Project

General

Profile

Crowd cloud » History » Revision 3

Revision 2 (Evil Ham, 06/01/2019 06:47 PM) → Revision 3/4 (Nico Schottelius, 06/01/2019 06:50 PM)

h1. Crown Cloud / Bird Cloud / Crowd cloud / Kraut Computing (KC's) 

 h2. Idea 

 Make something simple that "doesn't suck", which allows us to manage VMs at our will. 
 It should support basic concepts and therefore be as generic and portable as possible. 

 h2. Use-cases 

 h3. Create a VM: 

 1. Pick an image 
 2. Pick network(s) 
 3. Pick machine type 
 [4. Pick machine type parameters] 
 [X. Add nic to VM / mod VM] 
 [Y. Upload images to be used for 1] 
 [Z. Destroy a VM] 

 Note: this actually includes most of the life-cycle of a VM. 

 h2. Components 

 Following components were identified and commented out, sorted out by subjective order of importance. 

 These components are thought as being some kind of key/value (JSON seems likely, a priori no NOSQL) with possibilities for opaque customer metadata. 

 * This key/value + metadata information should be usable for filtering / operations. 
 * It should be versioned. 

 h3. VM 
 Defined as an instance of different settings and multiplicities of the other components 

 h3. Machine types / Templates 

 General definition with fixed sets of settings and, in a future stage, parametrised options. 

 Examples of settings: 
 * CPU/RAM 
 * HW Type: arm64 / x86 
 * HW / VM 
 * ... 

 h3. Network(s) 

 Layer2-based, allow common use-cases like: static, dhcp, slaac, dhcpv6, custom gateway. 

 Outside connections: VXLAN 

 Note: it is quite important that the gateway can be set to another VM / something customised. That way, we can see firewalls and VPNs as special cases to be considered. 

 h3. Firewall / routing 

 Thought as: extra VM, that is potentially "invisible" to customers/users and that can: 
 * deal with basic sets of rules (e.g. allow TCP 80, 22 from $SUBNET, ...) 
 * ratelimit 
 * standard ACLs 
 * geek_mode: on --> "I know what I'm doing, gimme SSH" 
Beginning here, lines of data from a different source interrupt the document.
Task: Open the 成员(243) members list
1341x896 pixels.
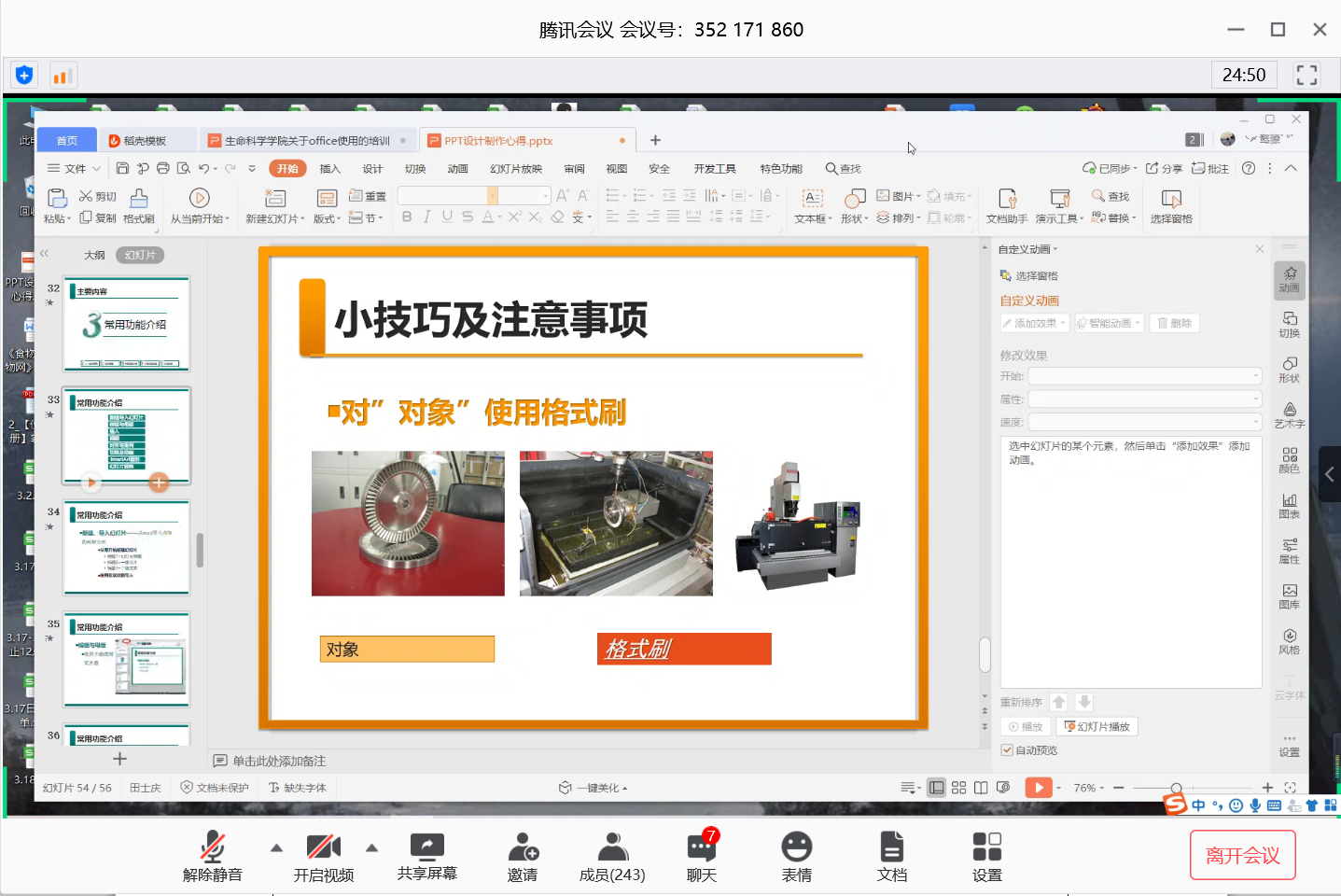Action: (x=612, y=847)
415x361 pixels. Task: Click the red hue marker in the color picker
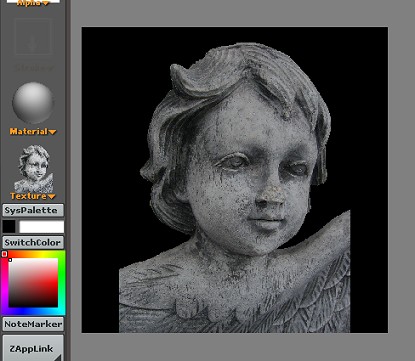[4, 254]
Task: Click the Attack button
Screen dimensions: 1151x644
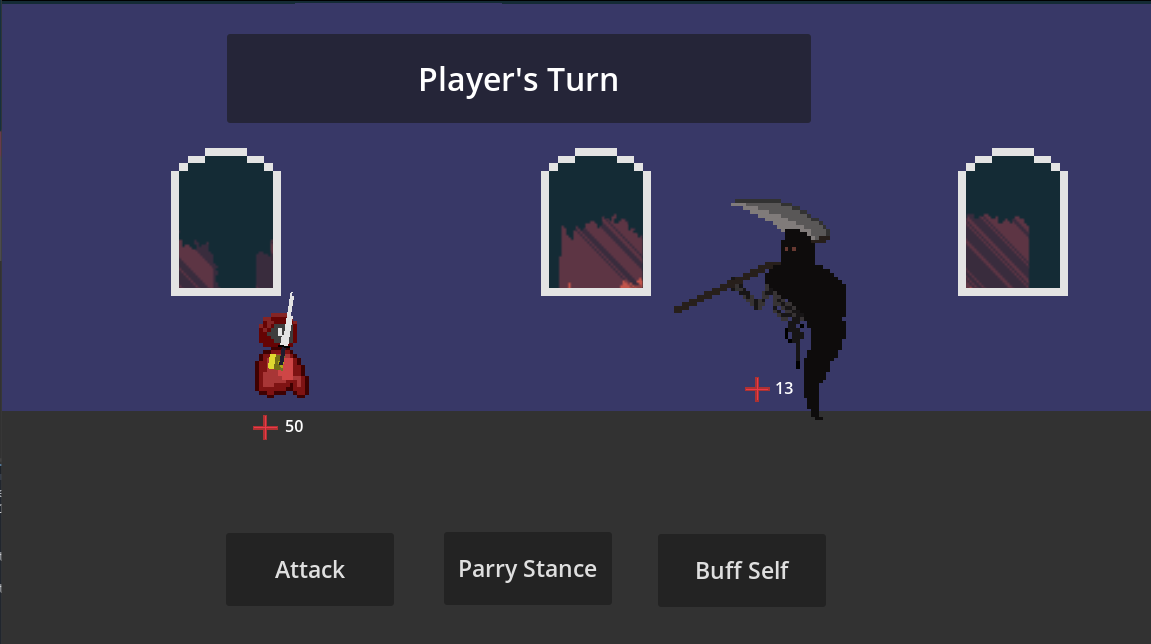Action: [x=310, y=570]
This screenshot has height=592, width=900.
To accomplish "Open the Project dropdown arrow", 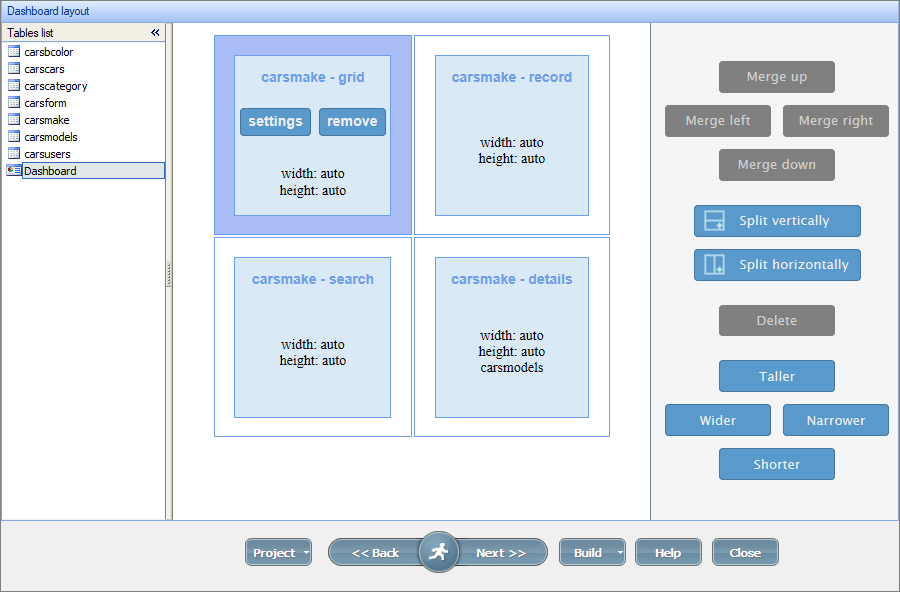I will point(306,551).
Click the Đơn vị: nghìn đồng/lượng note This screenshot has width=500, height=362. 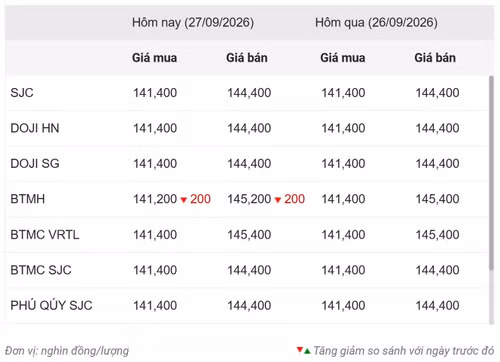[x=67, y=351]
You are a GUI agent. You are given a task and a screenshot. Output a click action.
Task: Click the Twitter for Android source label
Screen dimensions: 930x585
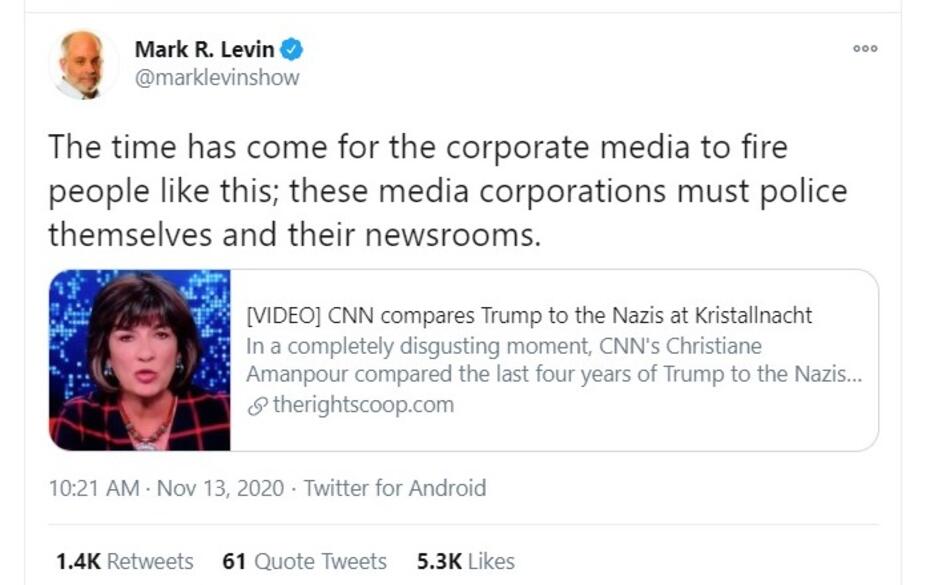(x=394, y=489)
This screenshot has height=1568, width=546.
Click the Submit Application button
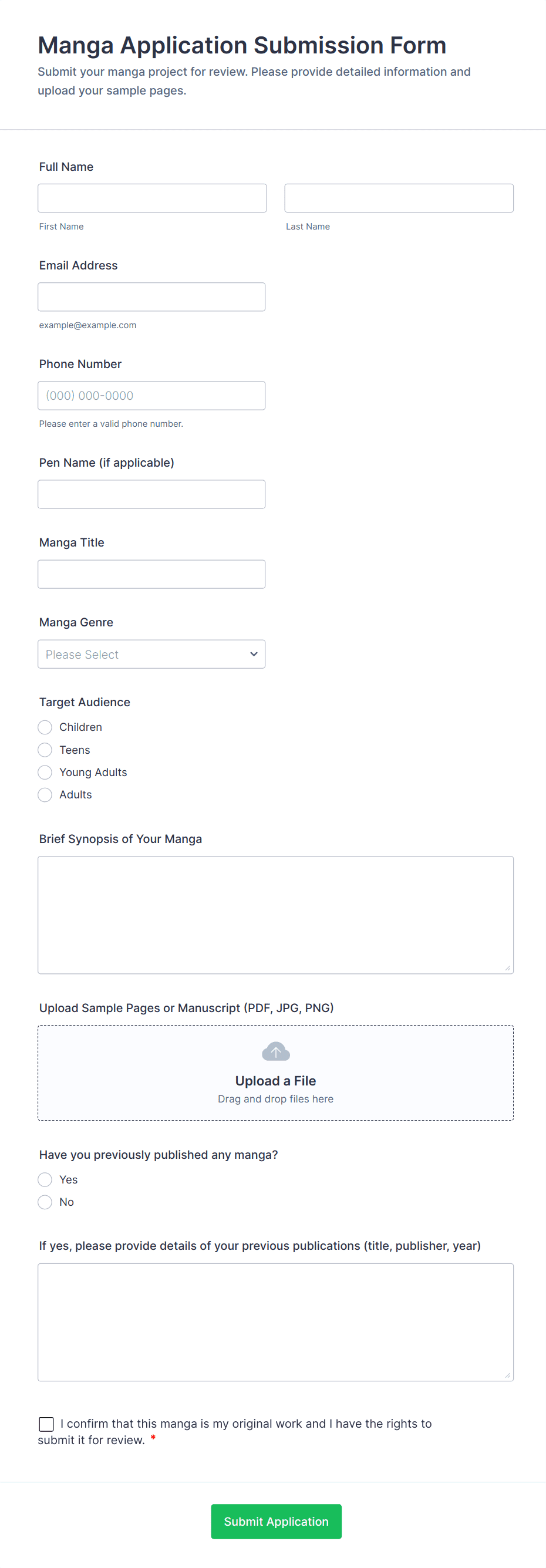pos(276,1521)
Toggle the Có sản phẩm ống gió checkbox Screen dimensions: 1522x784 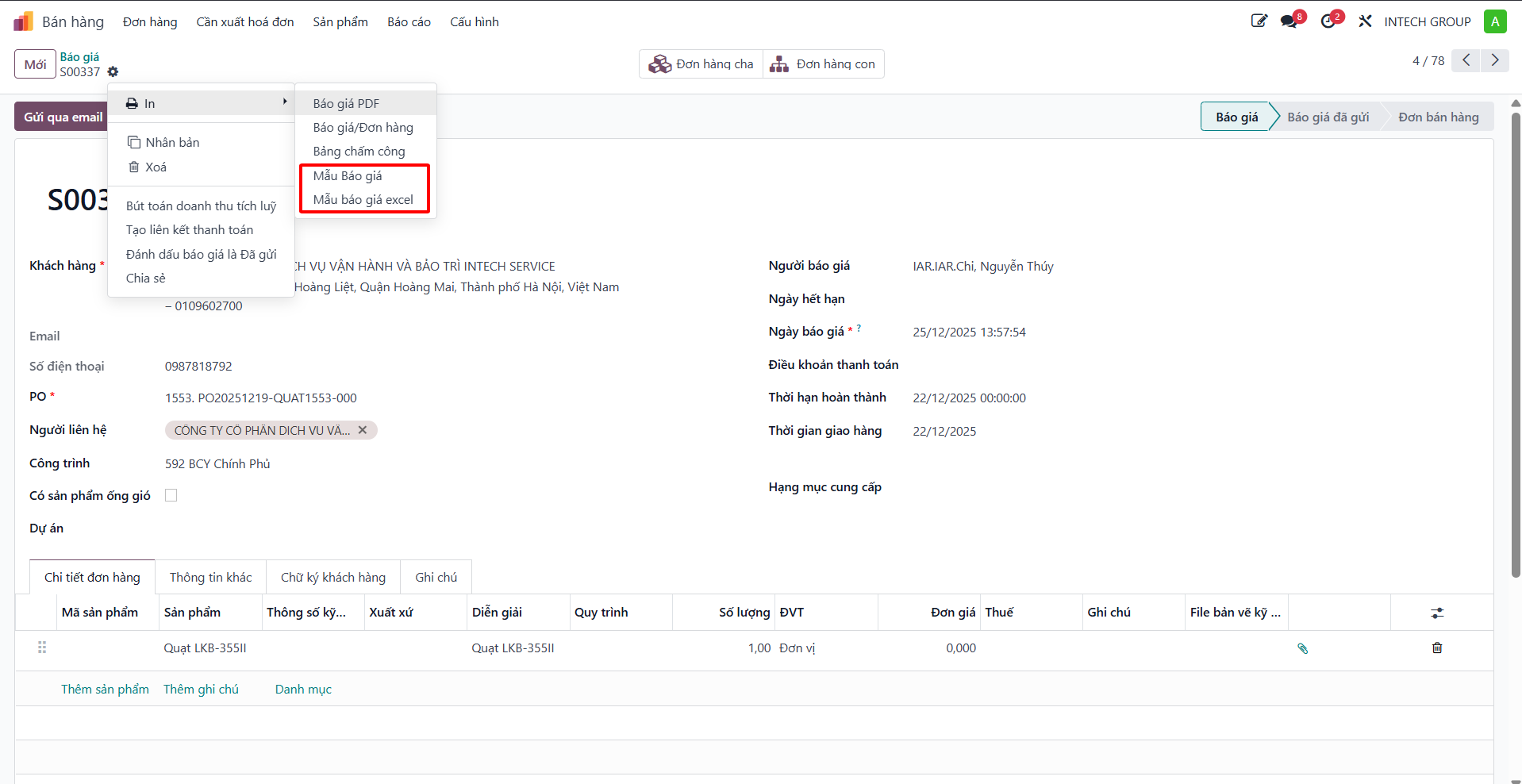pos(171,495)
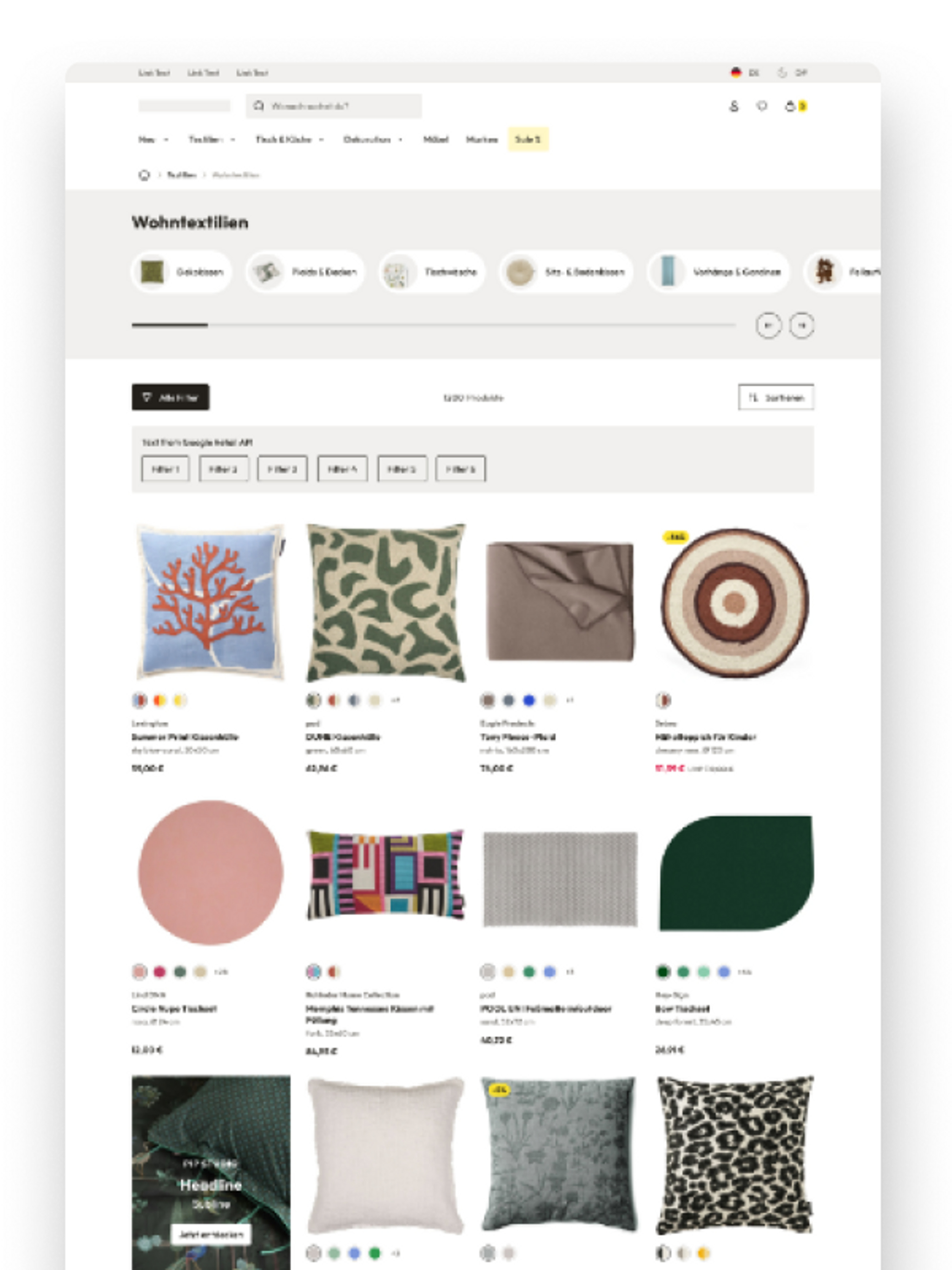Open the Sortieren sort dropdown
The width and height of the screenshot is (952, 1270).
[776, 397]
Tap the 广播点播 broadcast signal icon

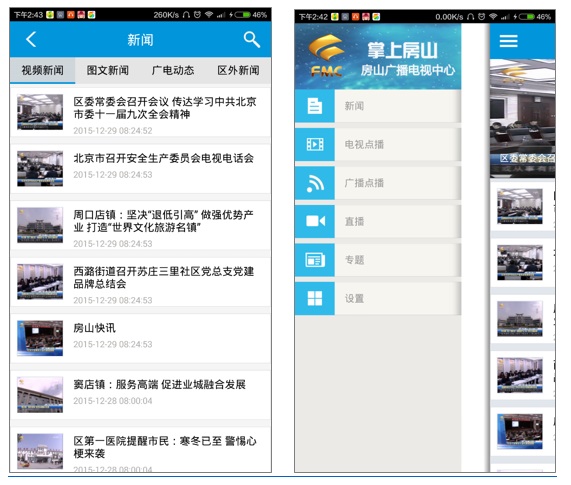pyautogui.click(x=315, y=183)
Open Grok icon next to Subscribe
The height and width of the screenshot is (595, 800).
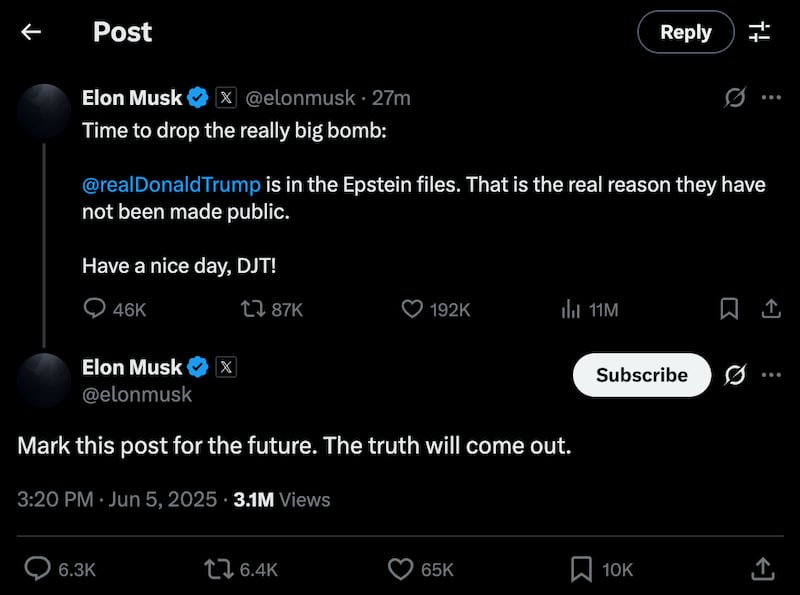[734, 375]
 Note: By treating this component as a special case of VMs, we simplify things and keep them simple. 

 h3. Storage 

 Thought as being out-of-scope to begin with since it can vary so much. We shouldn't rely on a specific implementation. 

 h3. Images 

 Basically a rw repository of prepared images. Uploads can be thought as being "raw" to begin with, and we can later add pre-processors that convert them as needed. 

 h3. Auth 

 Thought as "not being our problem". 
 *BUT*: we should have provisions for checkers as follows: 

 Use some HTTP Auth Header, which should be treated as opaque. 
 This value of the header, along with the details of the request, should offload Auth to an implementation. 
 That implementation should reply with the result of such request. 

 To facilitate adoption / testing, we should implement a few such Authenticators: 
 * httpasswd file 
 * ldap 
 * god-like tokens 
 * OTP 
 * limited-scope tokens 
 Note: by treating the header as something opaque, it can be e.g. base64(user:name) à la HTTP Basic Auth or a uuid or jwt or ... 

 h2. Things to consider 

 * The whole thing should aim to be a set of integrated tools that work well together and build on top of standard technologies as much as possible. 
 * Language of implementation should be consistent, but is open for discussion 
 * For the JSON metadata, Azure has some interesting tools / Schemas that are worth taking a look into. 
 * Take a look at ETCD, consul and the like.